What is most likely is that the liberalization of the financial market will witness a slowdown, if not a setback.
The more than 30 percent slump in the stock market in less than a month was clearly a disaster.
The market regained some ground only after the government rolled out massive rescue measures by mobilizing state-controlled resources.
Now that market volatility has eased, regulators and policymakers can sit down to draw on the lessons of the crisis.
The meltdown will reshape their understanding of China’s financial market and change future policymaking.
First to be tackled is likely the increasing conservatism toward the opening of the capital account.
Earlier this year, central bank governor Zhou Xiaochuan said on several occasions that China must pick up speed in that area.
The People’s Bank of China is planning to launch a trial program that will allow individuals in the Shanghai free trade zone to invest in overseas markets directly for the first time.
Under the program known as QDII2 (qualified domestic individual investor), the annual purchase ceiling of US$50,000 worth of foreign currency is expected to be scrapped.
It was reported that the program is very likely to be launched in the first half.
Although there is no sign that the plan will not proceed, it’s clear policymakers are reconsidering the timing after the stock market rout exposed the fragility of the Chinese financial system.
They’re realizing that China is not ready for the impact of international money under a fully open capital account.
A controlled capital account shielded China from the 2008-2009 global financial crisis.
Now there are voices calling for a gradual and conservative approach to financial deregulation.
Also to be affected is the progress of the IPO registration system which replaces the present approval-based regime.
It will take time for the registration system to take hold with regulators wary of the potential negative consequences of deregulation on IPOs.
Another immediate action is a crackdown on illegal margin financing which caused the frenzied rise of the Shanghai stock market before it collapsed.
China authorized margin financing in 2010 and now requires investors to have had an open account at a registered securities company for at least six months, with the value of cash and stock in the account at least 500,000 yuan.
However, this requirement was not strictly followed by securities brokers.
Worse, many individual investors not eligible for the program heavily borrowed money from banks, trust funds and online financing channels to buy stocks.
The leverage ratio of the financing can be up to ten times.
It’s understandable that regulators are working hard to ban shadow margin finance.
At the same time, they will control legal margin lending by bringing down the leverage ratio to parity.
Increased regulation of the online financing industry, which channeled speculative capital to the stock market, is also likely come with deleveraging.
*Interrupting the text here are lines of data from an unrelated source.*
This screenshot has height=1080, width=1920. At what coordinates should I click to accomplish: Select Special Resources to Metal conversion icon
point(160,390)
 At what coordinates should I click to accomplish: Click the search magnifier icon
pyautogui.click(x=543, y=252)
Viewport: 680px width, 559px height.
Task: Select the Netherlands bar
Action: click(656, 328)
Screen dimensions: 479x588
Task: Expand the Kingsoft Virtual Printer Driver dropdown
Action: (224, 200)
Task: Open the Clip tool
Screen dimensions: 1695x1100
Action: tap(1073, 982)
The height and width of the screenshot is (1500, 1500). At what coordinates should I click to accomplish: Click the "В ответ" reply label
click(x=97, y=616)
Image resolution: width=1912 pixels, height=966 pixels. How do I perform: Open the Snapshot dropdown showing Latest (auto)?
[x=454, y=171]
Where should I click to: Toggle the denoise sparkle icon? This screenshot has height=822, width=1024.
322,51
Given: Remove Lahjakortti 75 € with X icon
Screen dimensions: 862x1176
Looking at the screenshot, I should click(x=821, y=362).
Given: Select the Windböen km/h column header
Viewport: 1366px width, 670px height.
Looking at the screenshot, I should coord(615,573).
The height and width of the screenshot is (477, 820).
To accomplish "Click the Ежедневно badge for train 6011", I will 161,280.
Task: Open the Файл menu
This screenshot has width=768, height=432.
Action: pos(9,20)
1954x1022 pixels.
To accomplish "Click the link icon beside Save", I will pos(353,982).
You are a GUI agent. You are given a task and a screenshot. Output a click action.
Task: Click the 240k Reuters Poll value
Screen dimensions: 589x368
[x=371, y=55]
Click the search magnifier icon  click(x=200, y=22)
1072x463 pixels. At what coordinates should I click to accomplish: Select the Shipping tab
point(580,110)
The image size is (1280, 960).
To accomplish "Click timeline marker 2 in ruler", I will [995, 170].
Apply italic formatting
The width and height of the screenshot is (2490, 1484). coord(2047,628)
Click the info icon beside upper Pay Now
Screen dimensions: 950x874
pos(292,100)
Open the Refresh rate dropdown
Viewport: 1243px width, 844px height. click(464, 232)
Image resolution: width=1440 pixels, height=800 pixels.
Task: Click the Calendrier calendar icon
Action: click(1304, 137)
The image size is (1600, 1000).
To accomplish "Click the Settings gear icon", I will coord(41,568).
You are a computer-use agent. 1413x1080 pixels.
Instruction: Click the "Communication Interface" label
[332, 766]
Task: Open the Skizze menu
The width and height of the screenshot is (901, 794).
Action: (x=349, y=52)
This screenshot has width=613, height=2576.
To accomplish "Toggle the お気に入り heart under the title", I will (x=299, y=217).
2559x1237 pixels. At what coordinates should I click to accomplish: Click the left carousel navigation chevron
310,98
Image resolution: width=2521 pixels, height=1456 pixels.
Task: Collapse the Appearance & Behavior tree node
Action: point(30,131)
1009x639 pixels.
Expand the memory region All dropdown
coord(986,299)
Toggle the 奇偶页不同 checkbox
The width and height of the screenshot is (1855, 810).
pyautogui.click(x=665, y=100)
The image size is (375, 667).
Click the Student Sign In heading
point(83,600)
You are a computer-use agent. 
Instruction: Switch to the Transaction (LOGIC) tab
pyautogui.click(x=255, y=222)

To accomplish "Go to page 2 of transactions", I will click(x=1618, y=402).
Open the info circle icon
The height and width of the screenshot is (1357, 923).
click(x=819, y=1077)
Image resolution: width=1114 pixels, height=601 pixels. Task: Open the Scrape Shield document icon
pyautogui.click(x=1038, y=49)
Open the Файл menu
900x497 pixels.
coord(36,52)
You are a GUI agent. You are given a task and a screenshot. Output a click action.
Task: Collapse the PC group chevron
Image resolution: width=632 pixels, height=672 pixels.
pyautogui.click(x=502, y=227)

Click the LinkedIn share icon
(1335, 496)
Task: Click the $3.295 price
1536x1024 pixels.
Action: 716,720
It’s fair to say that the stock market crisis pushed top policymakers toward controlling the internet financing industry instead of liberalizing it.
This change is reflected in recent guidelines.
The document specifies the government agencies that supervise the sector and sets strict limits on some popular forms of online financing such as peer-to-peer platforms.
These platforms are envisioned to act as information providers rather than financing tools.
Lastly, as a result of the stock market crisis, policymakers could return to the old way of spurring the economy by fiscal means.
It will be no surprise if the government approves more major infrastructure projects in the second half of the year.